◆ Work to be completed:
Whenever a line in the entries includes the word "computer", copy that line out.

◆ Provided information:
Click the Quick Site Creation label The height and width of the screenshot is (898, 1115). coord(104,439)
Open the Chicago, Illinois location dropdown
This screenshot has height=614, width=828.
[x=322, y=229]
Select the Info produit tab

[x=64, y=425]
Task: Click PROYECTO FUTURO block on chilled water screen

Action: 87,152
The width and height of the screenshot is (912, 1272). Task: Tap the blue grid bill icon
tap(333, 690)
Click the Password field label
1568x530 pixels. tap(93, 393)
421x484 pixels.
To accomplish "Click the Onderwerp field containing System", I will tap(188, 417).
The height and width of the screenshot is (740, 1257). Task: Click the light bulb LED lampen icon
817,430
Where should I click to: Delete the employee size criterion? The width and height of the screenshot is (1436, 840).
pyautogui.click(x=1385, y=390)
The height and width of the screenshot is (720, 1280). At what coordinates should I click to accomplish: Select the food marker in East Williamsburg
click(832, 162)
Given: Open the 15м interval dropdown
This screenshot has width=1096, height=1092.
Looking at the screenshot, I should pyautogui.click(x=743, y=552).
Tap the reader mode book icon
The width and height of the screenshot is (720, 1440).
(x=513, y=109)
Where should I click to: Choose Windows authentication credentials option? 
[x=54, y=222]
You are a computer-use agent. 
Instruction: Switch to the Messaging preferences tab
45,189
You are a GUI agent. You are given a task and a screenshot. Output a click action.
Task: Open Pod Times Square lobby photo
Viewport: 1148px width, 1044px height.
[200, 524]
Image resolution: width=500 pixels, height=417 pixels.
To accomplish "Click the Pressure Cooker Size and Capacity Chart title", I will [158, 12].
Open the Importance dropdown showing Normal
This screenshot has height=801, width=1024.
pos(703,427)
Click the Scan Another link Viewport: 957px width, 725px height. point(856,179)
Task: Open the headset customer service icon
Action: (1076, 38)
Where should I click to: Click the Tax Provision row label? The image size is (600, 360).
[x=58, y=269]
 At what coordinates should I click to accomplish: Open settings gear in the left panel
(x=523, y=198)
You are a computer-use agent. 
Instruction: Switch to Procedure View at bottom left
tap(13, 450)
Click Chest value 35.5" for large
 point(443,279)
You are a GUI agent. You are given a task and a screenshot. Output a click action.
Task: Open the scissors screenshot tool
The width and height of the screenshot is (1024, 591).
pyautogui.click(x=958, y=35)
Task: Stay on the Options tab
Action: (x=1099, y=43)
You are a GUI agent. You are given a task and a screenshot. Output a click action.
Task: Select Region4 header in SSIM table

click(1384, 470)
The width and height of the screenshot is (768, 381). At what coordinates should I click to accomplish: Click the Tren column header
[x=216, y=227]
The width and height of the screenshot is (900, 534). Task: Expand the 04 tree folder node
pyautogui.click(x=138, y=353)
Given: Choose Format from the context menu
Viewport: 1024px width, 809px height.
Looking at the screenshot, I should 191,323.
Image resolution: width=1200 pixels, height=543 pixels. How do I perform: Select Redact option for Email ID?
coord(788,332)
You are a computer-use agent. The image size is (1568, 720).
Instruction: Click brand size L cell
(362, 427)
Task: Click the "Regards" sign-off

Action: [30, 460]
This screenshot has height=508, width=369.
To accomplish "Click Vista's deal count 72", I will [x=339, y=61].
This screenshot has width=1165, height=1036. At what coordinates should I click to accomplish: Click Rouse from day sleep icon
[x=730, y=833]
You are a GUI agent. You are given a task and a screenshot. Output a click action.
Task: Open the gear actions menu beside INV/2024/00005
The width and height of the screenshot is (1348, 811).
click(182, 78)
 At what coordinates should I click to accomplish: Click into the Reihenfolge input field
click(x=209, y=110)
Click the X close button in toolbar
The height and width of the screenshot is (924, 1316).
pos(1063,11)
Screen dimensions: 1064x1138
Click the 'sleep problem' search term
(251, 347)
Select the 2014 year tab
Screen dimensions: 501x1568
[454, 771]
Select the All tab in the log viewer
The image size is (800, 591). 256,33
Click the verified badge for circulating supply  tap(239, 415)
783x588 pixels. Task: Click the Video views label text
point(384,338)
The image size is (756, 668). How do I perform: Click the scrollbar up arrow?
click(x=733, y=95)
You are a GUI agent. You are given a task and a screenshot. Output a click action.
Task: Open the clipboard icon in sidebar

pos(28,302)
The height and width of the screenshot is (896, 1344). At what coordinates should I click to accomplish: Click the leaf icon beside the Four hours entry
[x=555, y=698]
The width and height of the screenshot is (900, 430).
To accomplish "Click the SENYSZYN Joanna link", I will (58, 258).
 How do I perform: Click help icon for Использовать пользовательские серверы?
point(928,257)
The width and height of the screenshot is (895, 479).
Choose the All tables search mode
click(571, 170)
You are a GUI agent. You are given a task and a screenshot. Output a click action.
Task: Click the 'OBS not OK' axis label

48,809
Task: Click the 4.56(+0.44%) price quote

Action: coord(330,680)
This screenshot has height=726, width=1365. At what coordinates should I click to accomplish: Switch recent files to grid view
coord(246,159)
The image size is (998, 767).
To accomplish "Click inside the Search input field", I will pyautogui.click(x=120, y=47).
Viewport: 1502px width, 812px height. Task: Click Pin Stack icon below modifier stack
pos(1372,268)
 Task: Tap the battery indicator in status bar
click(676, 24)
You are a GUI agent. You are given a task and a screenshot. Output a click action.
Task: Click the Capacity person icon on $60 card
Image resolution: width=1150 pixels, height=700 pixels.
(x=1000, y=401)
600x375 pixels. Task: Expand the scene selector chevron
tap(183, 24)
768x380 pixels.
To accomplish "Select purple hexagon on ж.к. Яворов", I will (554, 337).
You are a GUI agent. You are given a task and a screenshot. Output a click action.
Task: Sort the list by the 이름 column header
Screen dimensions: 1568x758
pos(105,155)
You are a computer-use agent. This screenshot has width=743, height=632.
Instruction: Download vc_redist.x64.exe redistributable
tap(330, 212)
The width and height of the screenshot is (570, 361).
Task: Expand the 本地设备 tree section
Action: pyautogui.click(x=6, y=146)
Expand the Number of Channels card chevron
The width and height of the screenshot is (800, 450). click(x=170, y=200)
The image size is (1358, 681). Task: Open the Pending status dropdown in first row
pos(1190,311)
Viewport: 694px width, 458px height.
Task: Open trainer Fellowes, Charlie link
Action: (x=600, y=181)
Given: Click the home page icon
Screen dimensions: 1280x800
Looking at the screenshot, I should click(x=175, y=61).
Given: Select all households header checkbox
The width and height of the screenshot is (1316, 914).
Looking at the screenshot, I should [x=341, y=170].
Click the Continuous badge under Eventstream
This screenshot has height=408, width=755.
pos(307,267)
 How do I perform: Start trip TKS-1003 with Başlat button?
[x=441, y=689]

◆ Response for this exercise:
You are a computer-use agent. 
You are a computer-use agent. 
You are a computer-use agent. The image size is (1568, 720).
You are a computer-use agent. This screenshot has width=743, height=632.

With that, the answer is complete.